Eyes Without a Face1Quando vemos a criminosa no enterro, ao lado do pai da morta, estamos tentados a pensar que o ato foi uma vingança e aguardamos um motivo. Nada disso. Trata-se da secretária do Dr. Genéssier, uma funcionária fiél, quase doente pelo médico e a história toda não passa de um truque.

Um acidente de carro deixou apenas uma sequela, o rosto, que de tão queimado, não existe mais. O pai, um brilhante e muito respeitado cirurgião plástico, estava no volante. A jovem, que estava noiva e tinha um futuro de contos de fadas à sua frente, só pensa em morrer. O causador do acidente, movido por culpa e amor, resolve realizar o desejo da filha. Christiane está morta para o mundo, o que deixa o médico mais a vontade para realizar o outro truque.

A mansão é gigantesca, mas o limite é o quarto, sem espelhos e visitado apenas pelo pai e pela secretária. Christiane sempre acha um jeito de sair e procurar a única companhia que não a incomoda, os cachorros no porão, tão prisioneiros quanto ela. Eles são dóceis com a garota, mas estressados de um modo geral. Recolhidos na propriedade pelos empregados do médico, eles são muitos e de várias raças. É no porão que Christiane também encontra o local de conforto do pai.
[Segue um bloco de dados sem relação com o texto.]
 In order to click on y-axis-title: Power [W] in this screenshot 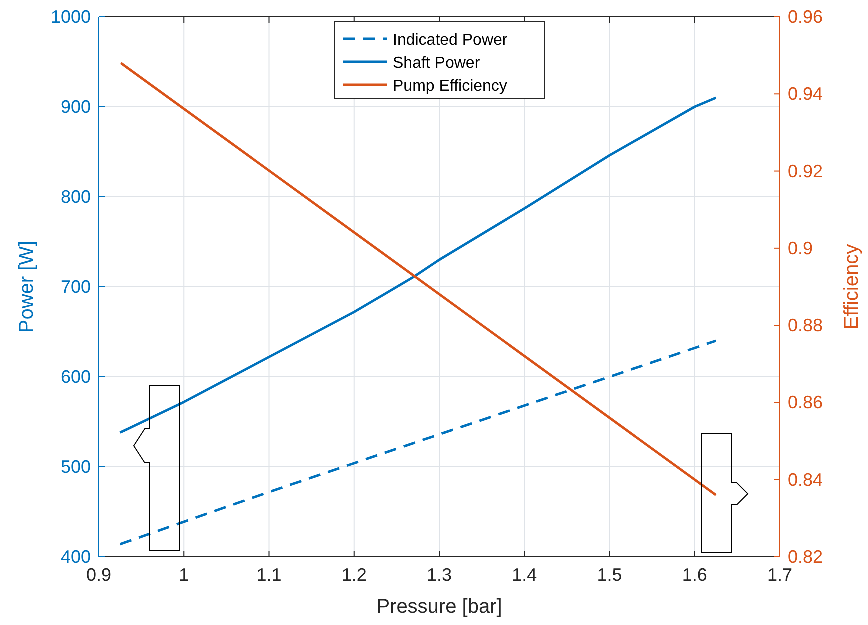, I will do `click(27, 287)`.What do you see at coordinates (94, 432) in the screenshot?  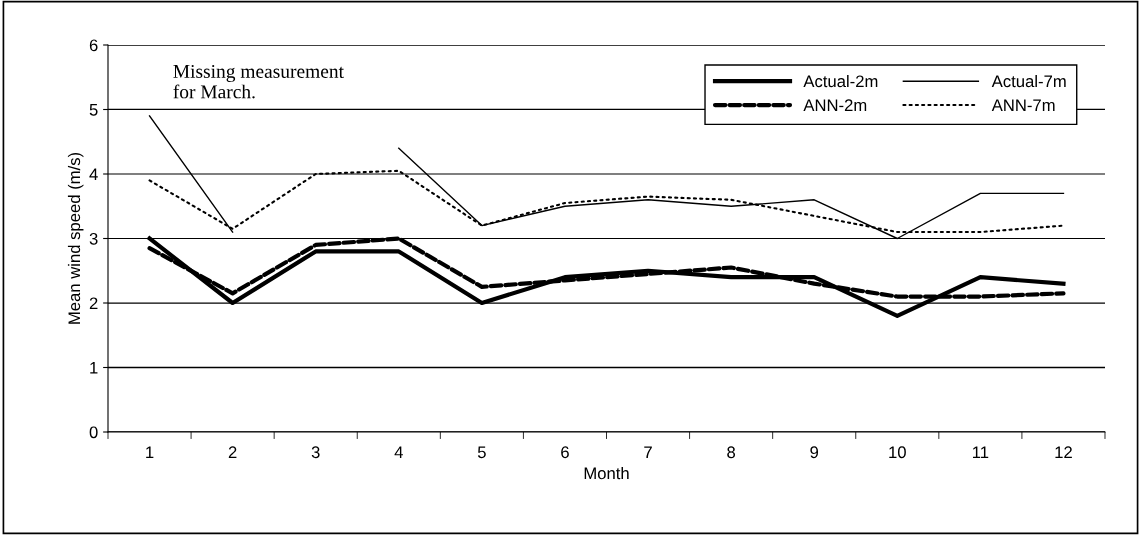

A réplica de uma sala de cirurgia.

Pelas ruas de Paris, Louise, a secretária, força amizade com uma jovem muito bonita. Em pouco tempo elas estão íntimas e a moça que não tem família por perto, recebe a proposta de uma moradia de graça, em um quarto da mansão Génessier. A generosidade deve ser contagiante na casa, porque o pai de Christiane a promete um rosto novo… não é preciso ser um gênio para prever o que vai acontecer.

Eyes Without a Face2Tudo é muito conveniente para o médico. A secretária é devota, a polícia é crédula e os empregados não são curiosos. As cobaias, de várias espécies, vão até ele. Até quando ele precisa fazer muito barulho, sem chamar a atenção, um boeing sobrevoa a sua cabeça. É facil demonizar este senhor feudal, para quem todas as portas se abrem, ainda mais quando lembramos que ele tentou repreender o outro pai no necrotério, que buscava consolo pela aflição que passou. Ainda assim, pelo bem de todos, queremos que ele tenha sucesso.

O preto e branco, já desnecessário em 1960, é também uma máscara, que passa a sensação de que estamos vendo um filme antigo, onde certas normas são respeitadas. Isto força gerações de espectadores futuros a sentirem o choque de uma cena, talvez a cena mais famosa de Olhos Sem Rosto. Nem o médico acredita na violência que está cometendo e não somos poupados dela por nenhum minuto. O contorno do lápis, o corte e a remoção.

Se existe uma lição a ser extraída deste conto de absurdos, é que nada é o que parece. Christiane, com suas vestimentas e maneirismos angelicais, deveria ser a defensora da moral, mas está longe de ser uma vítima. A garota está tão desesperada quanto o pai, para que a cirurgia dê certo. Sendo aquela na mesa de operações, no entanto, ela não compartilha da mesma perseverança e esperança. Seu heroísmo salva alguns, mas chega tarde demais para outros e só acontece, quando ela já perdeu a paciência e mostra que por trás de um rostinho feio, pode ter um monstro de verdade.